For a while I'm undecided whether I should hang out today or leave.
I have not contributed my two hours of clean-up like they want you to, but my back is stiff
and I can't see myself bending over a lot.
I've become very aware that I'm almost 37 now and I'm surrounded by a 20-something crowd.
I hate feeling old and I plan on doing something about it.
Ever since I put on 10 or 15 pounds in college, I've never taken it off.
In fact, I've continued to put on weight.
At this point it time, I'm at least 30 pounds overweight and I'm fairly out of shape
not having worked out for a few months.
I just don't have the stamina to party all night and day like these other people.
I've tried getting in shape many times, hiring personal trainers but I've never lost all of the weight
or gotten in the kind of physical shape I want to.
I'll keep trying though!
My intention is to exercise whenever possible on this trip and watch what I eat.
We'll see what actually happens!
I've decided to leave. I'm feeling worn out. I haven't been here long, but I've done and seen a lot
in this short amount of time.
I pack up and drive away from my camp at 8:30 am.
As I'm approaching the exit, I get waived down by someone. They say that they're collecting
supplies for the 100 people who are staying behind for a month to cleanup the playa.
The guy says "If you have any food or water you can spare and more importantly, alcohol or drugs, we could use them."
I give him all of the food and water I have.
I had bought way more food and water than I needed and they were quite happy going thru
my bags. "Pop Tarts! Yeah! Pudding! Yeah! Cookies! Yeah! Beef Jerky! Yeah!"
Then I remember the ecstasy that a friend
gave me right before I left. They said
"Here take this. Use it to barter for things you need."
I felt a little uncomfortable about taking drugs with me, but on the other hand, their
intentions were pure. They were trying to help me out, so I said "thanks" and stuck the pill
in my pocket.
I handed the guy the pill and told him what it was. "Score!!!" was his reaction.
He gave me a big hug and asked my name. "Pat" I said. "Pat ... " he looked me in the eye,
"thank you very much, you have made me a happy man. This will definitely make life a lot easier."
It turns out that bartering is frowned upon at Burning Man.
You are encouraged to give if someone needs. I felt good for helping out the cleaning crew
since I did very little cleaning myself.
Where do I head next? Well ... I haven't been in cel-phone range for many days.
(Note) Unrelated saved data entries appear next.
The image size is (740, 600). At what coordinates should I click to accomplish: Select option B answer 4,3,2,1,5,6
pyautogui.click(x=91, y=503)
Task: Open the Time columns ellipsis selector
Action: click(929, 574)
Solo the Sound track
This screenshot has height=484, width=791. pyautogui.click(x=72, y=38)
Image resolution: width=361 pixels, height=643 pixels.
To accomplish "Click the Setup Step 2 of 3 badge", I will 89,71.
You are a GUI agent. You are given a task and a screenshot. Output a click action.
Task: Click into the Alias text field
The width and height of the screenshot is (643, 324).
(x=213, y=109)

I think its time to update the web page, but I need to drive to some major city
so that I can get a digital signal.
I drive until I get an analog signal on my cel-phone and call Sprint PCS customer support to find out
what the closest city with a digital signal is, but they're on vacation because its labor day.
I decide to drive toward San Francisco. As soon as I get a digital signal, I'll find a hotel
and settle in.
As I'm leaving Burning Man, I have a close-call. I decide to try to pass the two cars in front of me,
but as I'm about to pass the first car, it decides to pass the car in front of him and nearly runs me off
the road! I've had about one close-call per day ... even on the days I'm not driving. The day they
burned the man, someone lit off fire-crackers. One of those could have exploded in my eye, ear or mouth.
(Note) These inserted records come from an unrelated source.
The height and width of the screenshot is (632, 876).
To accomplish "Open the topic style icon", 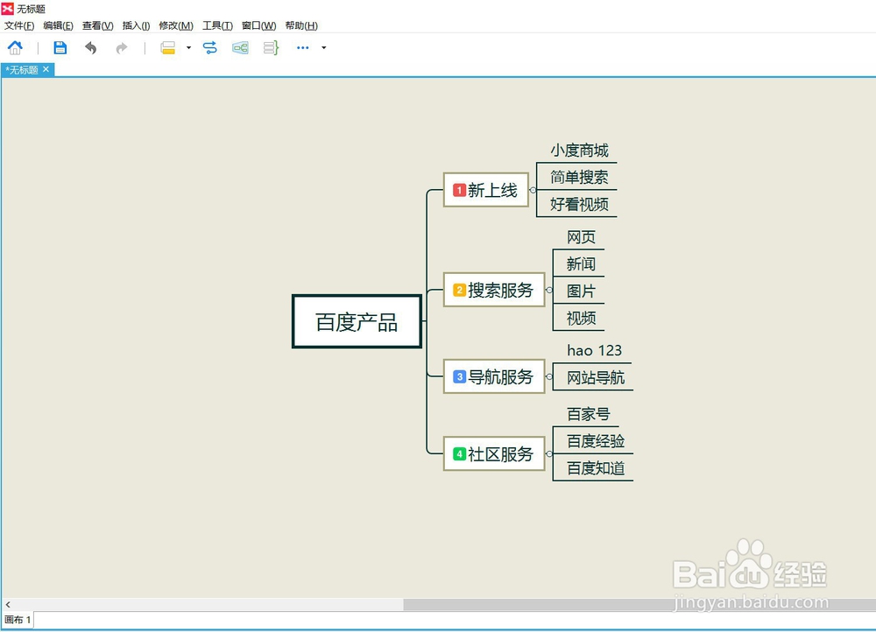I will tap(166, 47).
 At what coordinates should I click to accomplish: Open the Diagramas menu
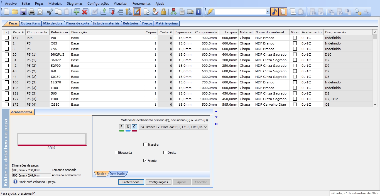pos(75,4)
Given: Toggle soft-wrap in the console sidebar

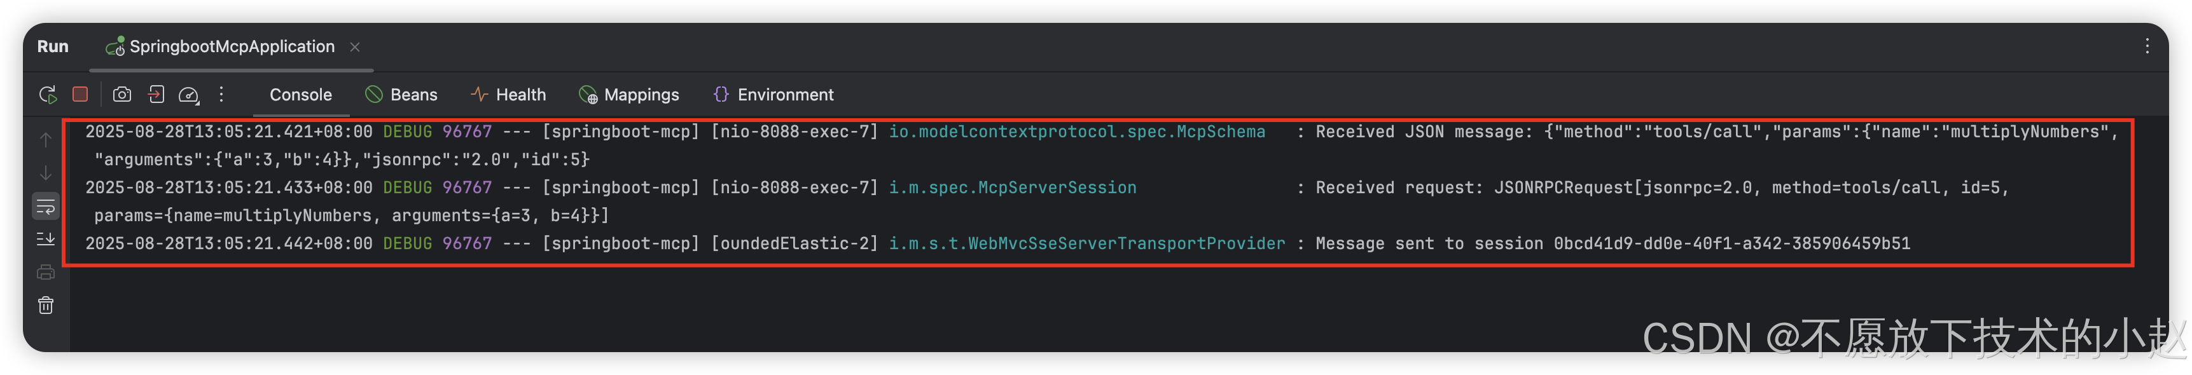Looking at the screenshot, I should [46, 207].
Nobody was hurt, but people do get hurt and even killed at the Burning Man. it's a dangerous event.
They encourage you to drink 1 gallon of water per day. Pee Clear! They emphasize.
Dehydration is the most common problem because people drink a lot of alcohol and not enough fluids.
It's now 12:30 pm and I'm on I-80 heading West and I've just left Nevada and entered California.
1/3 of the vehicles around me seem to be coming from Burning Man. How do I know this?
It's rather obvious. The cars are dusty, the people are dusty and dirty. There are bikes
strapped onto the back or roof. the remains of their camp are strapped to their roof.
Many of the cars have been turned into works of art or have the Burning Man logo painted on it somewhere.
Nobody believes in turn signals out here! I've done well at controlling my road rage.
I'm just letting people drive the way they drive and its OK with me.
Traffic keeps slowing for no particular reason. Suddenly everybody will slow down, then
speed up and I can't see any good reason for it.
There was an accident on the other side of the barrier and yet traffic slowed anyway
from rubber necking!
People were hitting their brakes to see the accident.
Let it go ... it's human nature ... can't be helped ... breathe.
Finally my cel-phone is getting a digital signal and there's a Days Inn. I take the next exit.
I'm in Rocklin, CA. It feels good to bathe after three days of being dusty and sweaty.
Coincidence - I passed thru a town in California called Yreka.
In Rocklin, there is a street called Eureka St. No biggie, but as I'm writing this to my web page in my hotel room,
a TV ad for the Eureka Hoover vacuum cleaner comes on. Ooooh. Again, I attach no significance to this,
but I include it here because I think it's interesting and I know some of you reading this will
attach significance to it. If you're on of those people, then
tell me what it means.
I'm starting to reflect upon my short experience at Burning Man and here are my thoughts:
- It's a place where you can see art, make art and be art
- It's a place where you feel like there are no rules, where anything goes
- It's a surreal place where chaos, absurdity and randomness are welcomed
- You're part of a loving community that makes you feel welcomed to join their tribe
- It's what Woodstock wishes it could be
- There are a lot of beating drums and fire and that seems to speak to your primitive self
- You are in a foreign place, taken out of your natural environment
You are out of context. It allows you be someone else
Some people find the Burning Man festival a life-changing event.
I can see why. If you attend for the full 10 days and get involved and let it absorb you,
you can lose then find yourself. For me, I really only attended
1.5 days of the Burning Man and I didn't come prepared to get involved, nor did I try.
I was merely an observer this time around, but next year I plan to do it right.
I spoke to some people who got there a week early. They let the peacefulness of the dessert
take them over before the insanity of the festival took over. I hear that a lot of people remain
after the festival is over. For the next week, I hear, there are plenty of post-Burning Man parties
to join. People get so caught up in it, they just don't want to leave.